Thursday, July 18, 2013

Why?

I've been getting this question a lot lately. Seems that inquiring minds want to know ...

Estelle, why are you going to Berkeley?

Why you?
                Why Cal?
                                Why now?

I'm sure I'll be asking myself these questions in a few weeks when I'm finally there and it fully dawns on me that I'm not on the Farm anymore. Before I attempt to give an answer, I have to start with the truth that I don't totally know why and probably won't until way later. So this is a first draft, to be revised as I live more years and figure out a few other things.

False reasons that you might be tempted to believe:
       I'm going because I've always wanted to live in Berkeley.
       I'm going because I don't like Stanford, Palo Alto, or the people there enough to stay.
       I'm going because I look better in blue and yellow and I am betraying my alma mater.

The real reason I'm going is that God said, "Come, follow me at Berkeley" in March 2013 when I was discerning what my next three years on staff would be. I knew that I wanted to be in InterVarsity for the next phase of my life while God continued to speak into my future. I had assumed that Stanford would be the place I would continue on staff. God opened a process of dialogue with supervisors about potentially relocating to a different campus--specifically Cal--and from the beginning, the possibility had an eerie sense of "rightness" about it. I visited Berkeley and found it to be my ideal Sabbath spot--a place I would go to unwind, connect with God, and enjoy activities and settings that give me joy (museums! libraries! parks!). It scared me more than a little because it felt like it actually fit. That's another way I could tell this was probably God's doing.

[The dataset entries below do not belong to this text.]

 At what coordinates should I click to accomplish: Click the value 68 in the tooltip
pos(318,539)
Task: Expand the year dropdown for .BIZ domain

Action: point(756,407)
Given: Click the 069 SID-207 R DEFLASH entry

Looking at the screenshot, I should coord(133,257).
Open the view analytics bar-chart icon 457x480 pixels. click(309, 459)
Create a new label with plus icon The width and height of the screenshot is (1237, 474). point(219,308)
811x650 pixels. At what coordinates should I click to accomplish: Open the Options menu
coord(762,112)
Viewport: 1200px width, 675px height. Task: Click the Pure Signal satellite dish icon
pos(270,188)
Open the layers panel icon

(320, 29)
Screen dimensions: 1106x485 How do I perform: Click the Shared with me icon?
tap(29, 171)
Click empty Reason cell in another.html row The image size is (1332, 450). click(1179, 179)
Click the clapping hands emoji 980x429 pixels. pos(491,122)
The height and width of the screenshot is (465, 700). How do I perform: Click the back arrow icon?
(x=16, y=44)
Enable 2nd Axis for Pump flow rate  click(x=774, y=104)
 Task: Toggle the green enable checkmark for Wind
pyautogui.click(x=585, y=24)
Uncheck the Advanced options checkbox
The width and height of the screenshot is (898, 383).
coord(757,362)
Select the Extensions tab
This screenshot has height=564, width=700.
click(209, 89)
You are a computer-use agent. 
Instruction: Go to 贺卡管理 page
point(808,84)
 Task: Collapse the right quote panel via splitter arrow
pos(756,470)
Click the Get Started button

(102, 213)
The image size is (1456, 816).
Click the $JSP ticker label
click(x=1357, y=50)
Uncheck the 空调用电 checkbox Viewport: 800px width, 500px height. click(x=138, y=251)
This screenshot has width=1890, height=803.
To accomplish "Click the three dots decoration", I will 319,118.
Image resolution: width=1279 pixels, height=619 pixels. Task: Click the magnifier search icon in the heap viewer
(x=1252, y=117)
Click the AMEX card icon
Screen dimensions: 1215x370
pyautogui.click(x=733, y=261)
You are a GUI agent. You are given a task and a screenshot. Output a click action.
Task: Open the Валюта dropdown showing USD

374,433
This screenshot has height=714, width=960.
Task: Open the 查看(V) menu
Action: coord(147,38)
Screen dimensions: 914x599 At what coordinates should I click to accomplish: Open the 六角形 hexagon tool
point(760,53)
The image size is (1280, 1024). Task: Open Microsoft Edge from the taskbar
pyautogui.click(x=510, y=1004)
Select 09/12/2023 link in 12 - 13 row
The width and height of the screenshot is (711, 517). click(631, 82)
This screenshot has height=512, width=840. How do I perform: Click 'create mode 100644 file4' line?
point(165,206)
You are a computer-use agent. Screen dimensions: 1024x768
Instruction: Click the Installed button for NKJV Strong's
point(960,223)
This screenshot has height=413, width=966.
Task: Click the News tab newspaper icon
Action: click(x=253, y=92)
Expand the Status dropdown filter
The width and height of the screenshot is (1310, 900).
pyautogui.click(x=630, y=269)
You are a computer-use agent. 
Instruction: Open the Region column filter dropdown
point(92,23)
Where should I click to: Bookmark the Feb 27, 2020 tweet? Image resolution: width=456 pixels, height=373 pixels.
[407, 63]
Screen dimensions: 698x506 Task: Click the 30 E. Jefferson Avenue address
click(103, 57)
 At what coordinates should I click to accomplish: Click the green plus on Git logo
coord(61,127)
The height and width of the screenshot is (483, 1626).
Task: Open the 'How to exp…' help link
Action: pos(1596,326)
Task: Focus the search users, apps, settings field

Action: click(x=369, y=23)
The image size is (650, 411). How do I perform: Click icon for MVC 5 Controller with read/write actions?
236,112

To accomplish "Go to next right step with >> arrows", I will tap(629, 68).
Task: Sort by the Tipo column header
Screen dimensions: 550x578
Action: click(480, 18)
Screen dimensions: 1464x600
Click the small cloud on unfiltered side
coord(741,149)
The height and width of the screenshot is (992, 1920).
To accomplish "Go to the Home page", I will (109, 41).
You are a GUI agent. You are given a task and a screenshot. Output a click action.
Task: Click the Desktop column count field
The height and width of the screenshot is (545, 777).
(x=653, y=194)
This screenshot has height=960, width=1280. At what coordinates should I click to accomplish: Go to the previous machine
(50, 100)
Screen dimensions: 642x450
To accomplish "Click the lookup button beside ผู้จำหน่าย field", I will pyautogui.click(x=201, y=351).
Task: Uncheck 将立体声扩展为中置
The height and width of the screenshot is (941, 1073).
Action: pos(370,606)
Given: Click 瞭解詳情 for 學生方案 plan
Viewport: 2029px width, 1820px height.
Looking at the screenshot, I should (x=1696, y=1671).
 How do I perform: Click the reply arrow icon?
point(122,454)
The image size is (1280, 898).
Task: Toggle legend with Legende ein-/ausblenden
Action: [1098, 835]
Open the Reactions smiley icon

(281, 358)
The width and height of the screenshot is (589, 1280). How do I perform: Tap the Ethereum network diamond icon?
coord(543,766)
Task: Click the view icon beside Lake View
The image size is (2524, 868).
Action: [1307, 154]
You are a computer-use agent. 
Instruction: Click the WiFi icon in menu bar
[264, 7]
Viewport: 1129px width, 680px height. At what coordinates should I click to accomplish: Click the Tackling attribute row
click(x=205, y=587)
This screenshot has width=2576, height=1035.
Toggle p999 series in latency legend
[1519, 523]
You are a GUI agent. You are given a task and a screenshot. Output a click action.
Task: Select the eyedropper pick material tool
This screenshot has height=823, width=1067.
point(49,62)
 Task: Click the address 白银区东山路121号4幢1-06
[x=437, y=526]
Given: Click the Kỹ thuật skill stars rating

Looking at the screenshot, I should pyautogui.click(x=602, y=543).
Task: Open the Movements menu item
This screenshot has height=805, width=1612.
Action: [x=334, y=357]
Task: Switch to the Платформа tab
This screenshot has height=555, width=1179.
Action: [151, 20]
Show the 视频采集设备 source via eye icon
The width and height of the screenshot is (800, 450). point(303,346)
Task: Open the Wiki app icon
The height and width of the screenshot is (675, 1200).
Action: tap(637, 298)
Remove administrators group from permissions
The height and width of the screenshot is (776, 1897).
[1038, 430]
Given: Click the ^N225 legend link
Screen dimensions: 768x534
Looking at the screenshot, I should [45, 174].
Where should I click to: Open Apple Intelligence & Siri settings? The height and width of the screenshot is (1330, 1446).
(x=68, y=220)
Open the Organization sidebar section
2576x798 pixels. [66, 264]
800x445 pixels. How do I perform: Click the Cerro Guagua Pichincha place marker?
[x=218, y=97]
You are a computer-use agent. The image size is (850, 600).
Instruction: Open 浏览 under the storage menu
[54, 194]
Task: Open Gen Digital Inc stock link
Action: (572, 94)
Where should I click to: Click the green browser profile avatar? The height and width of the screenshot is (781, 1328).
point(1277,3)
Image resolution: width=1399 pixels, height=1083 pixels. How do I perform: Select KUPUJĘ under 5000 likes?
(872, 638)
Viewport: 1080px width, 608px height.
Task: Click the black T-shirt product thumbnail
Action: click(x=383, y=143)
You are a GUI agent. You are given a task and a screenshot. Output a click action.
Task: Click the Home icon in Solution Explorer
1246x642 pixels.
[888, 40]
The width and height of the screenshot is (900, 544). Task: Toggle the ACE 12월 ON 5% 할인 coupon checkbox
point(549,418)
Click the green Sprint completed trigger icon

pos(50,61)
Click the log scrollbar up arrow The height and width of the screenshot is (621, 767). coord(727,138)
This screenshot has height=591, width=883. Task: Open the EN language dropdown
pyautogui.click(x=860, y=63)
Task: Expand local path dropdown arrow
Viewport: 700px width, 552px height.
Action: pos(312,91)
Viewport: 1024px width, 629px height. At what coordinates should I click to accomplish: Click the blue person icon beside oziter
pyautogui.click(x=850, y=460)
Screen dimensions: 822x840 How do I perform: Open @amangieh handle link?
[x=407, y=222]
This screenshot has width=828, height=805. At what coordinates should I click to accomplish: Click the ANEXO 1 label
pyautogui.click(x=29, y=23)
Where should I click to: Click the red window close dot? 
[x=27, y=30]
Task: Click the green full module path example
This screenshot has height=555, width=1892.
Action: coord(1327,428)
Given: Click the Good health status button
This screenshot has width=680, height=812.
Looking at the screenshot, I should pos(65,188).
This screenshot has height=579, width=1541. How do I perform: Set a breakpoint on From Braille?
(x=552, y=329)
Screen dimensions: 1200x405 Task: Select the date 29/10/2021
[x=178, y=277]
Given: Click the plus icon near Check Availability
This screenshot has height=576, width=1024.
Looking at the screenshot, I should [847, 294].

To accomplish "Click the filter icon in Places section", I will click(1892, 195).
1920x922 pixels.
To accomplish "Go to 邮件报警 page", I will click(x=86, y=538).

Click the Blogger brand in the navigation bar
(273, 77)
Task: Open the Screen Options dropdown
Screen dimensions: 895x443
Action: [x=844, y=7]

As a final push, God presented me with a challenge at the Asian American Ministries Staff Conference in Long Beach, CA. It was the challenge not to keep sitting at the kids' table--an exhortation to develop and use the gifts God has given me, even when those gifts feel like they require courage to accept and to act on (like the gift of prophecy, which is about speaking God's words and shedding light on a murky situation). God was clear that he wanted to start a new chapter in my life using gifts I hadn't fully seen in myself, and he invited me to trust him by stepping out of the comfortable space I'd been in for the past 7 years (aka the "nest") and trying my wings in an unfamiliar setting.

I'm taking with me the lessons God has taught me as well as the relationships that have seen me through these growing years, but I still feel exposed and self-conscious as I anticipate my new context. I'm pretty sure that's exactly where God wants me to be. It was easy enough to love others when I was inviting them into my world--into my school that I'm familiar with, and into my fellowship, where I know what my role is. How much more difficult (and more amazing) will it be to learn to love others when I myself don't quite know how I fit or where I belong?

It's an exciting challenge, and one that I hope you'll be blessed by as you read my blog, LovingCal, over the next three years.

1 comment:

  1. I'm so excited to see how God will use you to love others at Cal. Spread your wings, Estelle, and use those gifts. You fit perfectly into God's family.